_BRIEF_: Reproduce every line of the material below without changing anything.

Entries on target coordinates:
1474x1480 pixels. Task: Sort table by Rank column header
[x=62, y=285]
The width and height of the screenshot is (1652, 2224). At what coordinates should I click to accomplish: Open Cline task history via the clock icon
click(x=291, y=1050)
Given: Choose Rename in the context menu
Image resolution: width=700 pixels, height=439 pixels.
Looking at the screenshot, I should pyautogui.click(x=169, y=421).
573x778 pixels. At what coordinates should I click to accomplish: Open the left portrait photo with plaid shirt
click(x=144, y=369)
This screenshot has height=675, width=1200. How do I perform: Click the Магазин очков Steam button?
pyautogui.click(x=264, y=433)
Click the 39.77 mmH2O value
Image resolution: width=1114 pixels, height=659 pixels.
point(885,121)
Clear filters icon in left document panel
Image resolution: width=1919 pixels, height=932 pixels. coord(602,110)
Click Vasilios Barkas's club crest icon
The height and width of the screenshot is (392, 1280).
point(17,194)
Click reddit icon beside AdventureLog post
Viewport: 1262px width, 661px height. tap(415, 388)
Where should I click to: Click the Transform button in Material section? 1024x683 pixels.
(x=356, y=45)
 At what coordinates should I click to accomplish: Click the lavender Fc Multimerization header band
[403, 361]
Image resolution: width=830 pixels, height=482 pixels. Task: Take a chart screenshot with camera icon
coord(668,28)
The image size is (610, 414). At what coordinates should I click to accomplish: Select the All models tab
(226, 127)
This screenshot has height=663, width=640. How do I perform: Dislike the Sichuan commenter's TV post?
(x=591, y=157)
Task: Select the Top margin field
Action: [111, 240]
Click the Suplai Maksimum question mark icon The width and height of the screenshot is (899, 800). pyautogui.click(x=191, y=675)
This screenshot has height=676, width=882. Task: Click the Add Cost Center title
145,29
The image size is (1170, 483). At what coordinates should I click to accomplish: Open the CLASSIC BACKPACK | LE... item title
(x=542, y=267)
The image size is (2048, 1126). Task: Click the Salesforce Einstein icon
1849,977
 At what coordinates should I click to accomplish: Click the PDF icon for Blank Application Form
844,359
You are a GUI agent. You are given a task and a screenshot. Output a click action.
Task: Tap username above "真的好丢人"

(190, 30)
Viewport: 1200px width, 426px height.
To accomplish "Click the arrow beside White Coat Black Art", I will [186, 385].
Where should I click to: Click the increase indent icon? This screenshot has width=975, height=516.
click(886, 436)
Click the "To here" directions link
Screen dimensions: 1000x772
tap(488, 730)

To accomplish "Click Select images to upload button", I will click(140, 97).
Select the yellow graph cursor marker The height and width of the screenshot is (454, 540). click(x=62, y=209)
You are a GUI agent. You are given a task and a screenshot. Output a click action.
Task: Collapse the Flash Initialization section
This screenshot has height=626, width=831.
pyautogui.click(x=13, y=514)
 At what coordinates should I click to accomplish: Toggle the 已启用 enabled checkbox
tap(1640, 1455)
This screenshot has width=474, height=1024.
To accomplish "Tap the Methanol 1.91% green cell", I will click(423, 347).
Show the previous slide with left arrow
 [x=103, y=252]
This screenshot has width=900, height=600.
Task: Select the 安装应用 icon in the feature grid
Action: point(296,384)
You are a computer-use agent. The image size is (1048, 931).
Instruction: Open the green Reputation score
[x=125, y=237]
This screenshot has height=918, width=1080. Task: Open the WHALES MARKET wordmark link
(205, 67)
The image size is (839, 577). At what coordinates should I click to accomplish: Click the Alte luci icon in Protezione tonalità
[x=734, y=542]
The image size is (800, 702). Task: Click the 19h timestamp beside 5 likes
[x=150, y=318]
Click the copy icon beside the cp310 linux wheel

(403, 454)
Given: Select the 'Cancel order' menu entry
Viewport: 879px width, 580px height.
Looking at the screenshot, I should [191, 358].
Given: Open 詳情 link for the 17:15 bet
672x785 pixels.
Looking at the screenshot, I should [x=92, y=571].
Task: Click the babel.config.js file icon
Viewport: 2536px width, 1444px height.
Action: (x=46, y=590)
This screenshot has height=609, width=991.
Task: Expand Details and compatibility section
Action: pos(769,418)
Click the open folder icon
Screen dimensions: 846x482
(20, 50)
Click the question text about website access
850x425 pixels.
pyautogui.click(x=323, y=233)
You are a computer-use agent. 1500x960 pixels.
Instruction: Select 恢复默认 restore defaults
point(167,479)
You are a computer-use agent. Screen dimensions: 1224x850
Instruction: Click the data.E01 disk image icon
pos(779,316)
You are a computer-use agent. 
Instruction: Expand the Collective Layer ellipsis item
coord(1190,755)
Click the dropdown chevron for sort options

_CORRECT RESULT_:
1474x1480 pixels. Task: Sort table by Rank column header
[x=62, y=285]
The width and height of the screenshot is (1652, 2224). At what coordinates should I click to accomplish: Open Cline task history via the clock icon
click(x=291, y=1050)
Given: Choose Rename in the context menu
Image resolution: width=700 pixels, height=439 pixels.
Looking at the screenshot, I should pyautogui.click(x=169, y=421).
573x778 pixels. At what coordinates should I click to accomplish: Open the left portrait photo with plaid shirt
click(x=144, y=369)
This screenshot has height=675, width=1200. How do I perform: Click the Магазин очков Steam button?
pyautogui.click(x=264, y=433)
Click the 39.77 mmH2O value
Image resolution: width=1114 pixels, height=659 pixels.
point(885,121)
Clear filters icon in left document panel
Image resolution: width=1919 pixels, height=932 pixels. coord(602,110)
Click Vasilios Barkas's club crest icon
The height and width of the screenshot is (392, 1280).
point(17,194)
Click reddit icon beside AdventureLog post
Viewport: 1262px width, 661px height. tap(415, 388)
Where should I click to: Click the Transform button in Material section? 1024x683 pixels.
(x=356, y=45)
 At what coordinates should I click to accomplish: Click the lavender Fc Multimerization header band
[403, 361]
Image resolution: width=830 pixels, height=482 pixels. Task: Take a chart screenshot with camera icon
coord(668,28)
The image size is (610, 414). At what coordinates should I click to accomplish: Select the All models tab
(226, 127)
This screenshot has height=663, width=640. How do I perform: Dislike the Sichuan commenter's TV post?
(x=591, y=157)
Task: Select the Top margin field
Action: [111, 240]
Click the Suplai Maksimum question mark icon The width and height of the screenshot is (899, 800). pyautogui.click(x=191, y=675)
This screenshot has height=676, width=882. Task: Click the Add Cost Center title
145,29
The image size is (1170, 483). At what coordinates should I click to accomplish: Open the CLASSIC BACKPACK | LE... item title
(x=542, y=267)
The image size is (2048, 1126). Task: Click the Salesforce Einstein icon
1849,977
 At what coordinates should I click to accomplish: Click the PDF icon for Blank Application Form
844,359
You are a GUI agent. You are given a task and a screenshot. Output a click action.
Task: Tap username above "真的好丢人"

(190, 30)
Viewport: 1200px width, 426px height.
To accomplish "Click the arrow beside White Coat Black Art", I will [186, 385].
Where should I click to: Click the increase indent icon? This screenshot has width=975, height=516.
click(886, 436)
Click the "To here" directions link
Screen dimensions: 1000x772
tap(488, 730)

To accomplish "Click Select images to upload button", I will click(140, 97).
Select the yellow graph cursor marker The height and width of the screenshot is (454, 540). click(x=62, y=209)
You are a GUI agent. You are given a task and a screenshot. Output a click action.
Task: Collapse the Flash Initialization section
This screenshot has height=626, width=831.
pyautogui.click(x=13, y=514)
 At what coordinates should I click to accomplish: Toggle the 已启用 enabled checkbox
tap(1640, 1455)
This screenshot has width=474, height=1024.
To accomplish "Tap the Methanol 1.91% green cell", I will click(423, 347).
Show the previous slide with left arrow
 [x=103, y=252]
This screenshot has width=900, height=600.
Task: Select the 安装应用 icon in the feature grid
Action: point(296,384)
You are a computer-use agent. The image size is (1048, 931).
Instruction: Open the green Reputation score
[x=125, y=237]
This screenshot has height=918, width=1080. Task: Open the WHALES MARKET wordmark link
(205, 67)
The image size is (839, 577). At what coordinates should I click to accomplish: Click the Alte luci icon in Protezione tonalità
[x=734, y=542]
The image size is (800, 702). Task: Click the 19h timestamp beside 5 likes
[x=150, y=318]
Click the copy icon beside the cp310 linux wheel

(403, 454)
Given: Select the 'Cancel order' menu entry
Viewport: 879px width, 580px height.
Looking at the screenshot, I should [191, 358].
Given: Open 詳情 link for the 17:15 bet
672x785 pixels.
Looking at the screenshot, I should [x=92, y=571].
Task: Click the babel.config.js file icon
Viewport: 2536px width, 1444px height.
Action: (x=46, y=590)
This screenshot has height=609, width=991.
Task: Expand Details and compatibility section
Action: pos(769,418)
Click the open folder icon
Screen dimensions: 846x482
(20, 50)
Click the question text about website access
850x425 pixels.
pyautogui.click(x=323, y=233)
You are a computer-use agent. 1500x960 pixels.
Instruction: Select 恢复默认 restore defaults
point(167,479)
You are a computer-use agent. Screen dimensions: 1224x850
Instruction: Click the data.E01 disk image icon
pos(779,316)
You are a computer-use agent. 
Instruction: Expand the Collective Layer ellipsis item
coord(1190,755)
Click the dropdown chevron for sort options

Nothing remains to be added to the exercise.